Travelpro Platinum Elite Carry-On Rolling Garment Bag

Dimensions: 16" x 22" x 10"
Capacity: 46L
Weight: 9.9 lbs.

Pros: Keeps clothes looking neat, suitcase has a lifetime warranty
Cons: Only has two wheels

If you’re traveling with special clothing items, for weddings or business trips, and want to keep the wrinkles to a minimum, pack the Travelpro rolling garment bag. Traveler's global associate director of audience development Lara Kramer has used this bag on a trip to Italy, Croatia, and Montenegro, and it held up well. "I was able to pack a few nice dresses and my husband fit an entire suit, all of which remained wrinkle-free, which was a game changer,” she says. The bag is made from high-density nylon with a duraguard coating, which keeps the suitcase looking new for years. It also comes with a lifetime limited warranty that covers the cost of repairs from airline damage. The one downfall some may see with this bag is that it only has two wheels, which can make it a bit more challenging to maneuver within crowded airports or city streets.

Baboon to the Moon Go Bag Big Duffel

Dimensions: 13" x 22" x 14"
Capacity: 60L
Weight: 4 lbs.

Pros: High capacity for a week's worth of clothes, wide color range
Cons: Doesn't quite lay flat against your back when fully packed

Travelers searching for a soft-sided piece of luggage that also doubles as a backpack will love the Baboon to the Moon Go-Bag Big. Senior editor Megan Spurrell recently took this bag on a weeklong trip from New York City to Phoenix, Arizona, and Denver, Colorado. She says the bag is heavier than a backpacking backpack, but lighter than a rollaway carry-on, and can fit everything you need for a week with several outfit changes or a ski weekend when you’re packing thicker, heavier items. The wide color range makes this a fun option for those who are bored of basic black or navy, with bright options like bubblegum pink and melon green. This luggage is best for active travelers, but it’s not Spurrell’s first pick for comfort when it’s fully packed. “I had expected this to be a cool upgrade to my worn Gregory backpack, which I’ve used for everything from traveling around Southeast Asia for six months after college, to a multi-stop week in Kenya that included a few days on safari, a few at the beach, and a couple in Nairobi. While I could definitely pack for the second trip with this bag, it would be heavy to carry for extended periods of time,” Spurrell says.

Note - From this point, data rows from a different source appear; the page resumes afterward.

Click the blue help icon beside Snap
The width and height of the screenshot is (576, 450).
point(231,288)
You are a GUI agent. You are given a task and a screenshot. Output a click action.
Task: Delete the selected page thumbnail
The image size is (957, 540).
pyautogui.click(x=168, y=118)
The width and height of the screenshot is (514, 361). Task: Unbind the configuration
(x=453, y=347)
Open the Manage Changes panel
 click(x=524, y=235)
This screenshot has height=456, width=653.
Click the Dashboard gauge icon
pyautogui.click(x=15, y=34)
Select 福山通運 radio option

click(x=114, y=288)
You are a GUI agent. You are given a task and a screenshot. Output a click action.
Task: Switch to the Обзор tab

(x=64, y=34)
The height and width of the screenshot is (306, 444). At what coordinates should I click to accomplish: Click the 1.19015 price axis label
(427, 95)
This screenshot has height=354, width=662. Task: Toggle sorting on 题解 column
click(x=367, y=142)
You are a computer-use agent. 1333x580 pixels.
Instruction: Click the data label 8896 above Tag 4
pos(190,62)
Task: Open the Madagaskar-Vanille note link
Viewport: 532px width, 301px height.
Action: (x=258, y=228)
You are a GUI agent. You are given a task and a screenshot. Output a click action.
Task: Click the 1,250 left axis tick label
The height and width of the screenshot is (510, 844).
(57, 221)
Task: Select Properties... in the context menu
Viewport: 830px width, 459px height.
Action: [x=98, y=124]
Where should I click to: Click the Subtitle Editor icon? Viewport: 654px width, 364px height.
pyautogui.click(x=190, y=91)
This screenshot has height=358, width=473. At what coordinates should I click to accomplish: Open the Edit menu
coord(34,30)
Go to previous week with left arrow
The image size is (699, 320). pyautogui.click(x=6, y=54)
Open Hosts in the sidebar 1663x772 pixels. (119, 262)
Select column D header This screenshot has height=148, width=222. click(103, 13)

Peugeot Voyages Large Wheeled Duffel

Dimensions: 15"x 29" x 15"
Capacity: 88L
Weight: 8.07 lbs.

Pros: Enough capacity for longer trips, sustainably made
Cons: Only two wheels, no interior pockets, zipper can get stuck

Flager brought this duffel-style piece on a two-week trip to the Mediterranean where she was on an Oceania cruise, then went directly to Florida for a few days. While rolling a two-wheeled bag took a minute to adjust to, Flager loved its versatility: The large, main compartment can be used as a single compartment or be broken into two spaces, and she was able to get two weeks of clothes into the suitcase—and still had room to spare. “I preferred to keep the two parts separate, so that I could put shoes and dirty clothes in the smaller one,” Flager says. Another perk: the exterior fabric and the interior lining are made from recycled water bottles.